------ Passage provided ------

The inclusion of a lagged growth rate is justified by theoretical (conditional convergence, economic inertia) and empirical considerations, but introduces endogeneity bias into classical panel estimation (Nickell, 1981) [14]. To address this issue, we use the two-step differenced generalized method of moments (GMM) proposed by Arellano and Bond (1991) [15], which allows us to account for both the endogeneity of the lagged dependent variable and the endogeneity of other explanatory variables potentially correlated with unobserved shocks.
- Data and Sample
Our sample covers eight WAEMU member states (Benin, Burkina Faso, Côte d'Ivoire, Guinea-Bissau, Mali, Niger, Senegal, and Togo), and the study period is from 2000 to 2021. Data are primarily obtained from the World Bank (World Development Indicators, Global Governance Indicators) and from national sources for the PolEPIP index, which measures budgetary efforts for social inclusion [16],[17].
- Estimation and Validation Results
The model estimated using the two-stage GMM method yields the following results (see table below). All standard deviations are asymptotically adjusted for heteroscedasticity [18].
Model: Two-stage dynamic panel, using 132 observations
Dependent variable: Croiss
Asymptotic standard deviations
| Coefficient | Erreur Std | z | p. critique |
|
Croiss(-1) | −0,0432 | 0,0474 | −0,9086 | 0,3636 |
|
PersarmA | −0,4698 | 0,2312 | −2,032 | 0,0422 | ** |
Effgouv | 0,8082 | 0,5851 | 1,3810 | 0,1672 |
|
DepMilitaire | 0,2288 | 0,2443 | 0,9364 | 0,0491 | ** |
Stabpol | 1,4263 | 0,2740 | 5,2050 | <0,0001 | *** |
IDE | −0,0806 | 0,0687 | −1,1730 | 0,2409 |
|
PolEPIP | 1,1962 | 0,4069 | 2,9400 | 0,0033 | *** |
Infl | 0,3153 | 0,0930 | 3,3900 | 0,0007 | *** |
Sum of squared residuals | 1874,523 |
| Ec. type regression | 3,768412 |
Number of instruments = 28
Error testing AR(1) : z = -2,781 [0, 0054]
Error testing AR(2) : z = -1,51196 [0, 1305]
Sargan over-identification test: Khi-deux(20) = 18,0707 [0, 5828]
Test de Wald (joint): Khi-deux(8) = 688,116 [0, 0000]
The validity of the GMM estimation is based on three essential conditions, which we carefully check [19]:
- Absence of second-order autocorrelation in the differential errors:
The AR(2) test yields z = -1.512 with a p-value of 0.1305, which fails to reject the null hypothesis of the absence of second-order autocorrelation. Thus, this condition is met, confirming the appropriateness of using lags as instruments.

------

**Required tasks:**
- A) What study period does the WAEMU growth passage cover?
- B) Repeat the WAEMU growth passage word for word, starting at "- Estimation and" and ending at "for heteroscedasticity [18].".
The listing that comes next is separate material, unrelated to the WAEMU growth passage.

------ Records supplied ------

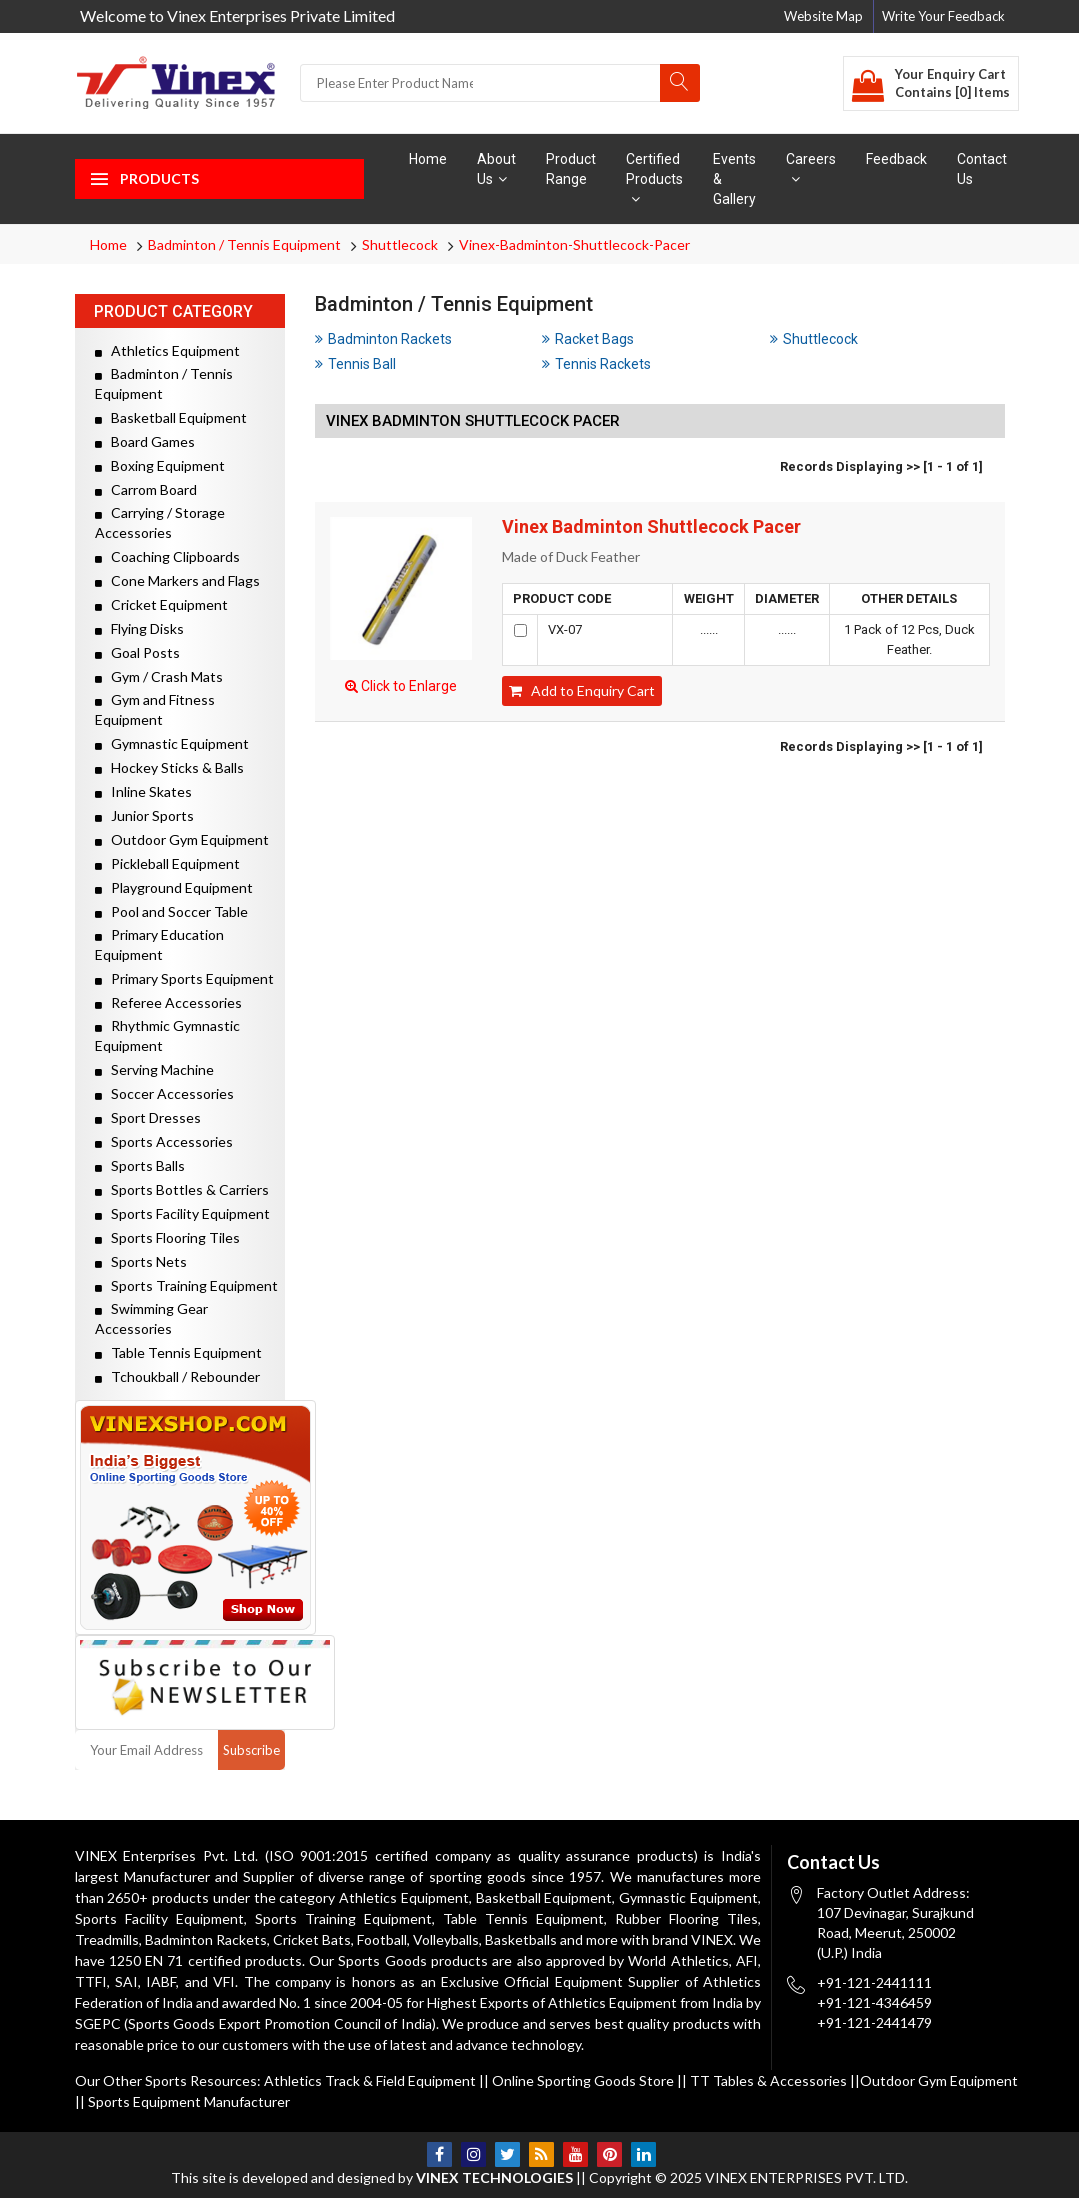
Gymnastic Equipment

------
------ Records supplied ------

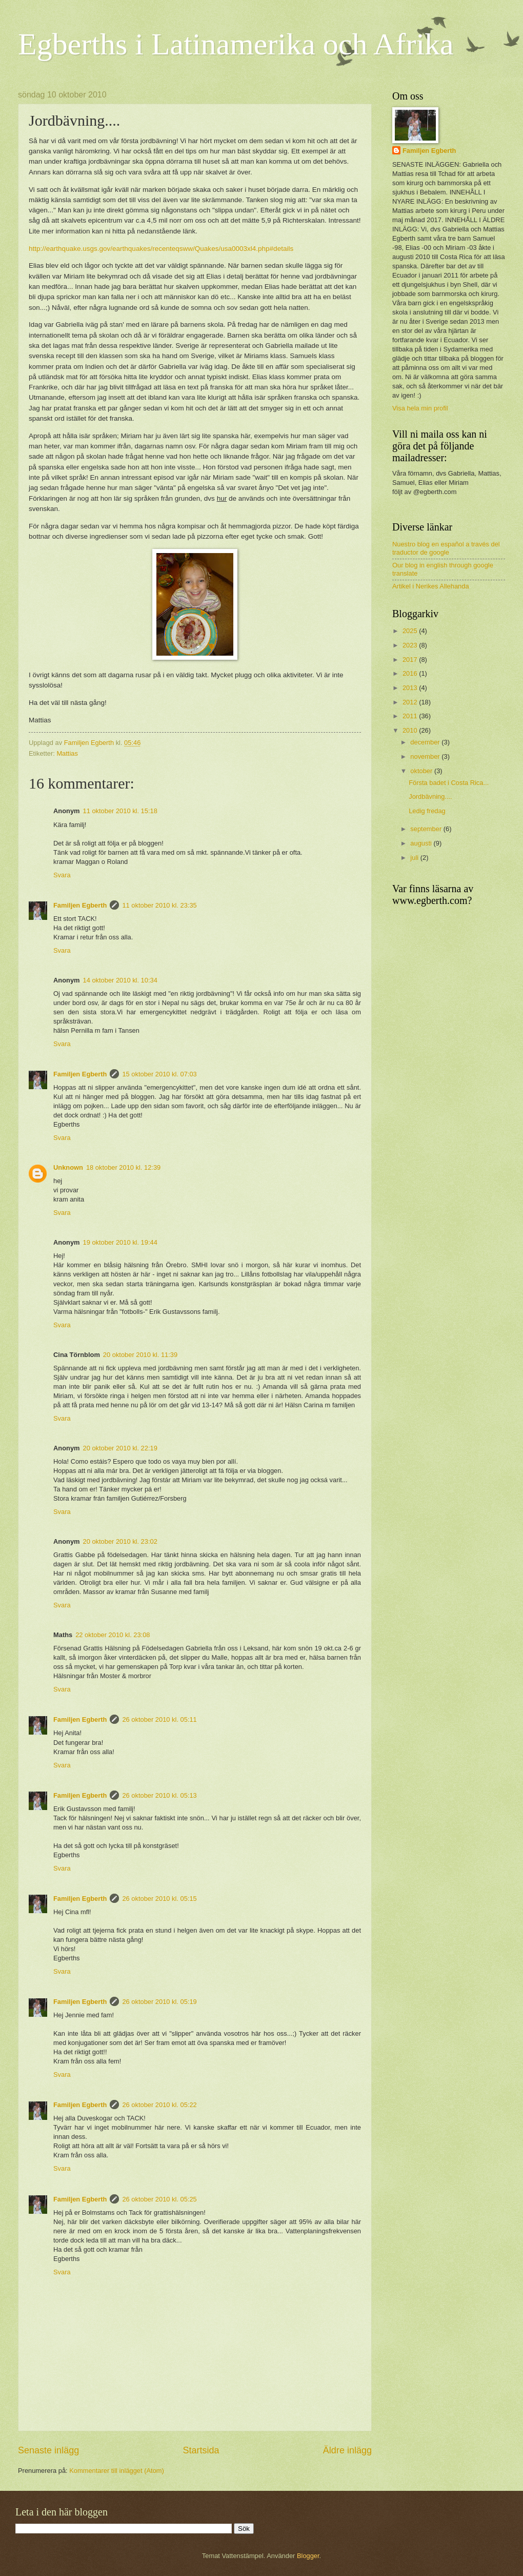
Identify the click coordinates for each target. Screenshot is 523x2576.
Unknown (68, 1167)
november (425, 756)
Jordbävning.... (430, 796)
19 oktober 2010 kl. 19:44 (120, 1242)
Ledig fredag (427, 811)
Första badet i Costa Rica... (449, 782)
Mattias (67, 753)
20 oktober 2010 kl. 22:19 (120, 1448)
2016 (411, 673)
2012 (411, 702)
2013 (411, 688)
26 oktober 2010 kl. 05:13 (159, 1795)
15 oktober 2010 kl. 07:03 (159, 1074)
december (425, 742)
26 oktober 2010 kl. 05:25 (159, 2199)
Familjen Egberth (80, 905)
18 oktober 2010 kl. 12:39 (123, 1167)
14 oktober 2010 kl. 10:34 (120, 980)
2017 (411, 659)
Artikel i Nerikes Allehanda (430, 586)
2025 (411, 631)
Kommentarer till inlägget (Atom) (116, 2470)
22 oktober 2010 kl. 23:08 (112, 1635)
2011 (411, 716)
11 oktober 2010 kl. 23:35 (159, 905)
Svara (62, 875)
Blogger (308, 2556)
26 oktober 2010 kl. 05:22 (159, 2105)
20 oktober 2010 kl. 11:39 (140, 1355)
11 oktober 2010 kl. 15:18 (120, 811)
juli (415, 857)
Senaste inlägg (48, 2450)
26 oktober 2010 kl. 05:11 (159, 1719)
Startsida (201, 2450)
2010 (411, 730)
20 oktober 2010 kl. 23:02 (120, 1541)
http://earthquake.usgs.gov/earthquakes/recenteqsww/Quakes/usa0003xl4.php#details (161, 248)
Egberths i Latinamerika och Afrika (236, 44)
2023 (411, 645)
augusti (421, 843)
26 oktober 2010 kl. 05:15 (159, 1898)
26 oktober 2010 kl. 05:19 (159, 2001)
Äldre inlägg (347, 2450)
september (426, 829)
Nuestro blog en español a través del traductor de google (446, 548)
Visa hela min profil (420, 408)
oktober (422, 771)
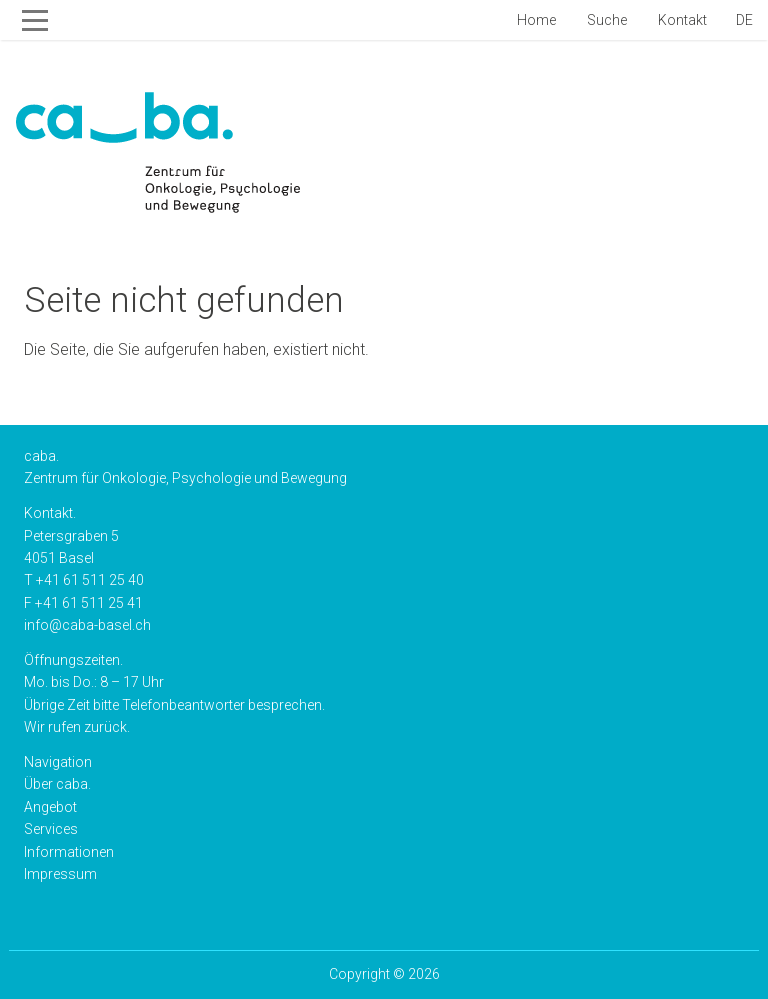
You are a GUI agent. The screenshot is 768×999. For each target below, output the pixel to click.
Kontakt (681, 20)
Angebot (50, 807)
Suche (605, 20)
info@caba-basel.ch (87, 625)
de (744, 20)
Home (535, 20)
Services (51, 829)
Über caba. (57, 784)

------

**Worked solutions:**
- A) From 2000 to 2021.

- B)
- Estimation and Validation Results
The model estimated using the two-stage GMM method yields the following results (see table below). All standard deviations are asymptotically adjusted for heteroscedasticity [18].